**SOURCE DOCUMENT:**
········

Lynch-Bages, GPL - plus Branaire, Talbot, Labegorce etc, Le Prieure, Grand Mayne
It has been a busy day for Bordeaux, with two top Pauillac properties releasing back-to-back. Both are classically-styled, powerful, but never over the top. Lynch-Bages has been owned by the Cazes family since the 1930s, and the Cazes play the long game, with generations of work and investment pushing Lynch into the top league. This is the second vintage made in their huge new cellar, where 80 gravity-fed tanks enable a more precise, parcel-by-parcel approach to vinification. Grand-Puy-Lacoste is the only chateau in Pauillac unchanged in size and location since the 1855 classification. Over the last 40 years, Francois-Xavier Borie has brought this much-loved chateau into the modern era while keeping winemaking on the right side of traditional.

········

**DATASET SECTION:**

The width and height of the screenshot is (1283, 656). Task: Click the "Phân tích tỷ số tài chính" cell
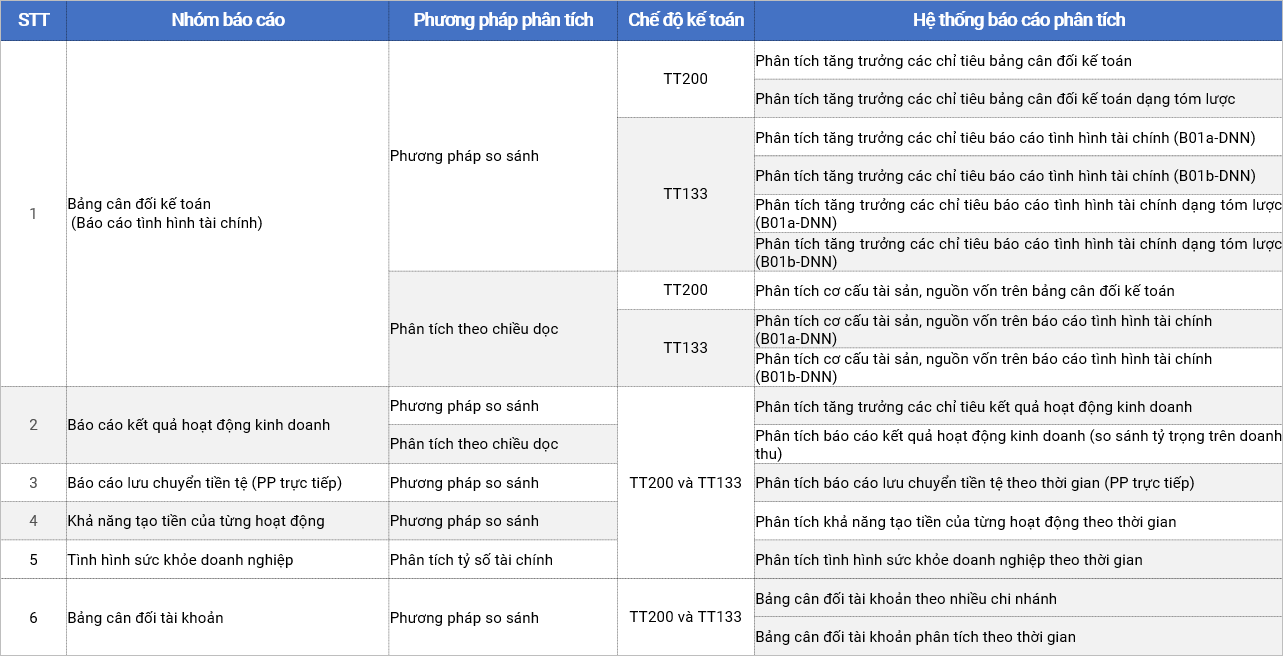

········

**TASKS AND EXERCISES:**
[A] Swap "Pauillac" for "Margaux" in the stretch of the Bordeaux release note from "Lynch-Bages, GPL - plus" through "side of traditional.", and write out that stretch.
[B] Extend the note on the Bordeaux releases past its last sentence, keeping the same tone.

**OUTPUTS FOR THE TASKS:**
[A]
Lynch-Bages, GPL - plus Branaire, Talbot, Labegorce etc, Le Prieure, Grand Mayne
It has been a busy day for Bordeaux, with two top Margaux properties releasing back-to-back. Both are classically-styled, powerful, but never over the top. Lynch-Bages has been owned by the Cazes family since the 1930s, and the Cazes play the long game, with generations of work and investment pushing Lynch into the top league. This is the second vintage made in their huge new cellar, where 80 gravity-fed tanks enable a more precise, parcel-by-parcel approach to vinification. Grand-Puy-Lacoste is the only chateau in Margaux unchanged in size and location since the 1855 classification. Over the last 40 years, Francois-Xavier Borie has brought this much-loved chateau into the modern era while keeping winemaking on the right side of traditional.

[B]
But those two are far from the only recent releases. Branaire-Ducru was one of the highlights of our recent trip, and the 2021 is a beautiful, balanced wine achieved in complete defiance of all the vintage’s challenges. Also from St-Julien, this morning has brought Talbot. Under the guiding hand of Jean-Michel Laporte (ex of Conseillante) this once reliable but unexciting property has in recent vintages been proving how good its terroir really is. From Margaux we have had the Perrodo family wines: third-growth Marquis d`Alesme, sleek Labegorce, and their most recent acquisition Tour de Mons, where Neal Martin praises the ‘filigree tannins’.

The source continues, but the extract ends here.